古着屋さんも多いし、特色のある飲み屋もたくさんあります。
サブカルの街という印象は、間違っていません。
だけど、それはこの街の一面に過ぎません。
高円寺の路地裏を歩くと、こんな「街の本棚」を見つけることができます。
街の人たちが、みんなに読んでもらいたい本を置いておく、街角の小さな図書館ですね。
以前は、閉じられたシャッターに文庫本を吊るしていたところもありました。
古本屋さんも多く、古書市場も定期的に開かれています。
古本と言えば、「古本居酒屋」の「コクテイル書房」もあります。
古書に囲まれながら、文学をテーマにしたカレーや料理を食べる。
もちろん、目の前にずらりと並ぶ古本を買うこともできます。
店の外の壁には「街の本棚」もありますね。
サブカル的なものだけでなく、ちゃんと知的な空間も併せ持っている。
この懐の深さと多面性が高円寺の魅力なのです。
ぼくも先日、文庫本を一冊持って街を歩きました。
向かったのは、「アール座読書館」。
入り口の小さな看板には、こう書いてあります。
「どうぞ静かな時間をお過ごし下さい。お話が出来ません。

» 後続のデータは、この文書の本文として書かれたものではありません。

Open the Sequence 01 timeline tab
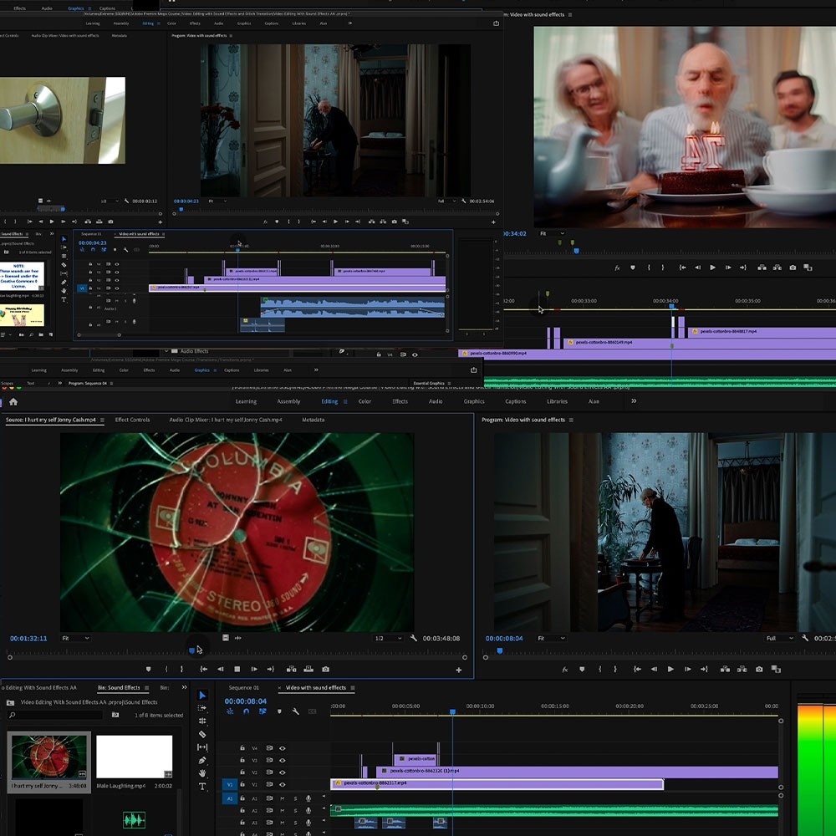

お食事メニューはありません」
まさに、本を読むための喫茶店です。
自分たちの街にこんな店があるのって本当に贅沢だなあと思います。
中に入ると、窓際に趣のある洋風の机が並んでいます。
一つを選んで座りました。
店の奥には本棚があり、本がずらりと置かれています。
水槽があるスペースもあるので、これをゆっくり眺めて過ごすこともできます。
何種類もあるコーヒーからキリマンジャロを選んで注文。
すると、熱いポットに入って運ばれてきました。
これはうれしい。
コーヒーが熱いまま、3〜4杯は飲めます。
680円とややお高めだけど、これだけ飲めればコスパはいい。
ゆっくり本を読むとき、どうしても何杯かおかわりが欲しくなりますからね。
本好きの気持ちがバッチリわかっているお店です。
店には、インストルメンタルの静かなBGMが流れています。
あとは、水槽にチョロチョロと注ぎ込む小さな水音だけ。
14時ちょうどになったら、時計の鐘が鳴りました。
ひたすら、本の世界に浸ります。
一編の小説を読み終わり、会計する時に見回すと、店はいつの間にか満席でした。
人の出入りに全く気づかなかったくらい、静かな、静かな世界。
680円の贅沢なひとときでした。